Cardiorespiratory Responses to Acute Hypoxia and Hyperoxia in Adult and Neonatal Spontaneously Hypertensive and Normotensive Rats

1995 
The aim of this study was to investigate whether there are differences between particular characteristics of breathing regulation in primary hypertensive and normotensive states which might indicate significant differences in arterial chemoreceptor reflex function.
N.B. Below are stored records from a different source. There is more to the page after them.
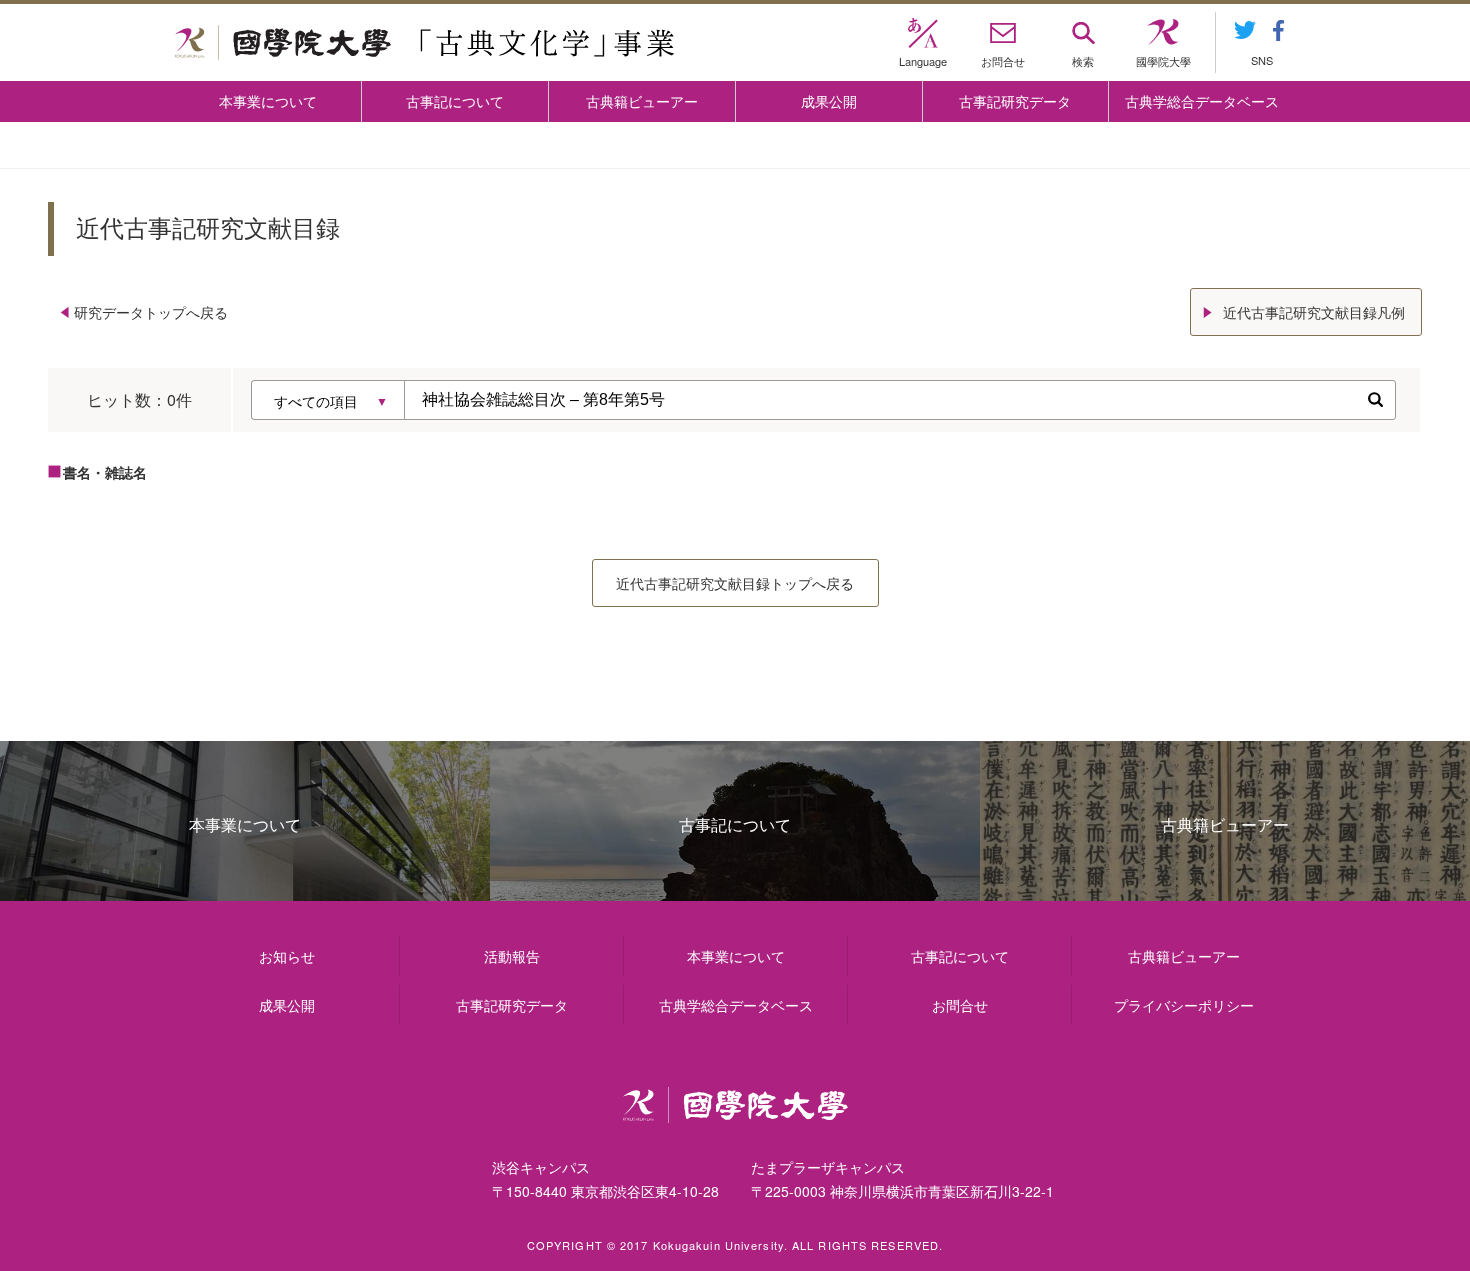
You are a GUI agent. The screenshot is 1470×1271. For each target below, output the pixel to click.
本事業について (268, 101)
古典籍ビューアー (642, 101)
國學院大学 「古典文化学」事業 (424, 43)
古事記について (455, 101)
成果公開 (829, 101)
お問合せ (960, 1005)
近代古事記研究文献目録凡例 (1314, 312)
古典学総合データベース (1202, 101)
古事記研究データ (1015, 101)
Under air-breathing conditions, minute ventilation was similar in adult spontaneously hypertensive rats (SHR) (50 ± 2 ml/min x 100 g) and in Wistar-Kyoto rats (WKY) (54 ± 3 ml/min x 100 g) but significantly lower in randomly bred normotensive Wistar rats (NWR) (39 ± 1 ml/min x 100 g). In seven-day-old rats minute ventilation was 10.5 ± 1.2 ml/min x 10 g in SHR and 10.2 ± 1.4 ml/min x 10 g in WKY. Our data indicate that there is no elevation of the ventilatory drive under air-breathing conditions which can be unequivocally associated with primary hypertension in adult and neonatal animals. Acute inhibition of ventilation caused by hyperoxia indicated that oxygen dependent peripheral chemoreceptor activity during air-breathing was similar in SHR ...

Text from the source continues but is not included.